CarePro Health Services is exiting the workplace wellness business, while at the same time building a closer relationship with Health Solutions, which acquired the assets of CarePro’s Worksite Wellness business in June.

Beginning this month, Cedar Rapids-based Health Solutions has taken on CarePro’s three Worksite Wellness staff members, and will offer its services to the 17 companies CarePro previously served.

Although some of the fizz has gone out of the broader workplace wellness market, the transfer was largely a matter of how the companies could best serve clients, leaders said. CarePro has a large staff of pharmacists at its five pharmacies, but a small Worksite Wellness division. Health Solutions, which has a staff of 60, wanted CarePro Pharmacy, its community pharmacy division, to provide chart reviews for a growing list of clients.

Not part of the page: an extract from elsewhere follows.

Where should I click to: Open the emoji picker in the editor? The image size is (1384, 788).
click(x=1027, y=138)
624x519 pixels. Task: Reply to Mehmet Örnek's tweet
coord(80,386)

“CarePro wanted to leverage their clinical resources, and as we’re growing like crazy, we wanted to have the capability of additional clinical services,” said Sam Houston, Health Solutions’ executive vice president.

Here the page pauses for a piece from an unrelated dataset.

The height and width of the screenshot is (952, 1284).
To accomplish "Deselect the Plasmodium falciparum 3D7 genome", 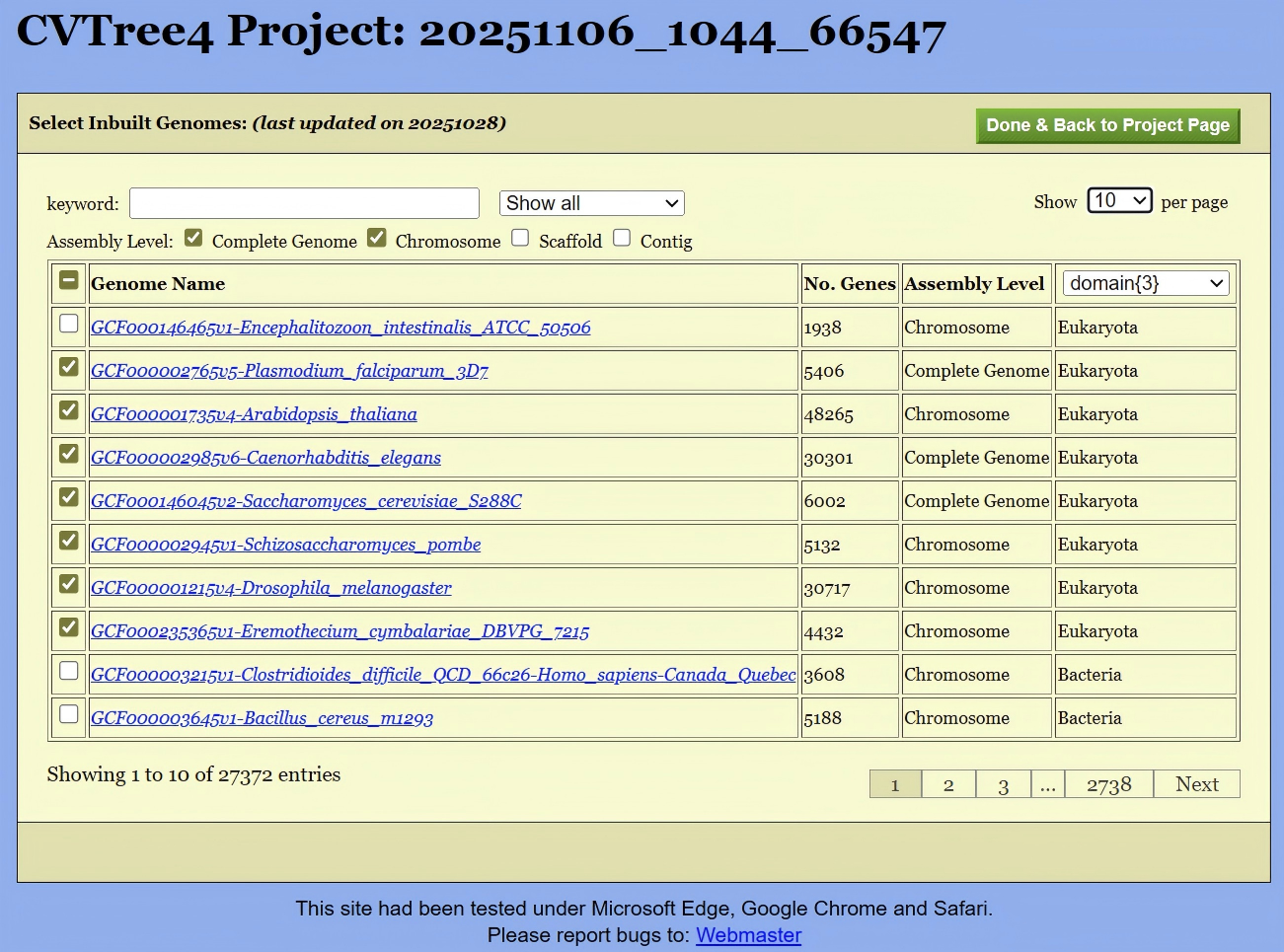I will [68, 366].
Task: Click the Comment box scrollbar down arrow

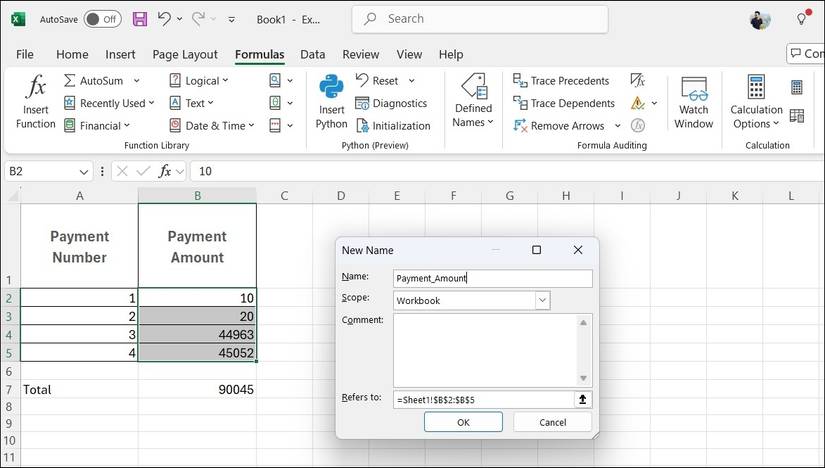Action: tap(584, 378)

Health Solutions has made the CBJ’s Fastest Growing Companies list five times in the last decade, including three top 10 rankings. It has also been voted Best Wellness Consultant four times by CBJ readers as part of the Best of the Corridor awards program.

One of the strengths Health Solutions can bring to CarePro’s clients is in the area of predictive analytics, Mr. Houston said. Health Solutions has become an industry leader in analyzing clinical and biometric data from employee groups to determine specific areas of health risk.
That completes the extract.